Chiudere le frontiere costerebbe all'Europa fino a 100 miliardi all'anno, precisamente lo 0,8% del pil comunitario. Fa i conti France Strategie, think-tank governativo francese, che ha provato a stimare il danno per l'economia comunitaria dalla retromarcia sul trattato di Schengen come risposta al massiccio arrivo di profughi. Se ci si limitasse a una breve chiusura, a pagare sarebbero solo turisti (-5%), lavoratori transfrontalieri e il trasporto merci. In caso di uno stop strutturale, invece, gli scambi commerciali potrebbero calare del 10-20%. Come se all'improvviso l'Ue imponesse una dazio del 3% su tutti i beni. Ancora più impressionanti le cifre Stato per Stato: la Germania perderebbe 28, 13 l’Italia, 10 la Spagna e 6 l’Olanda.

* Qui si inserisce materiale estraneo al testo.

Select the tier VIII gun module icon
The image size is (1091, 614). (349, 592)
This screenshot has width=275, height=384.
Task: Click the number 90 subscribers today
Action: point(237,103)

PRIMI DISAGI. I primi disagi si avvertono già. Il passaggio sul ponte tra Danimarca e Svezia costa 45 minuti in più ai pendolari e 150 mila euro al giorno ai due Stati. Il passaggio autostradale tra Francia e Belgio impone code fino a 30 minuti. Mentre l'aeroporto di Helsinki si è trovato a corto di personale per controllare i documenti dei passeggeri Ue in arrivo in Finlandia. Vari calcoli riportati da Repubblica , stimano in 1,2 miliardi di euro per l'Ue il buco dovuto a 10 minuti di coda per ciascuno degli 1,7 milioni di transfrontalieri europei. E rimettere due agenti a ogni valico costerebbe 300 milioni di euro.

MERCI. I costi maggiori però sarebbero soprattutto per i Paesi più piccoli, che vivono spesso sui vantaggi del Trattato di libera circolazione. Il 70% dell’economia della Slovacchia, infatti, vive sugli scambi intra-Ue. E l'Italia? Dovrebbe temere un calo dei 17 milioni di turisti e tanti disagi negli scambi commerciali, che ammontano a 208 miliardi di esportazioni e 197 di importazioni.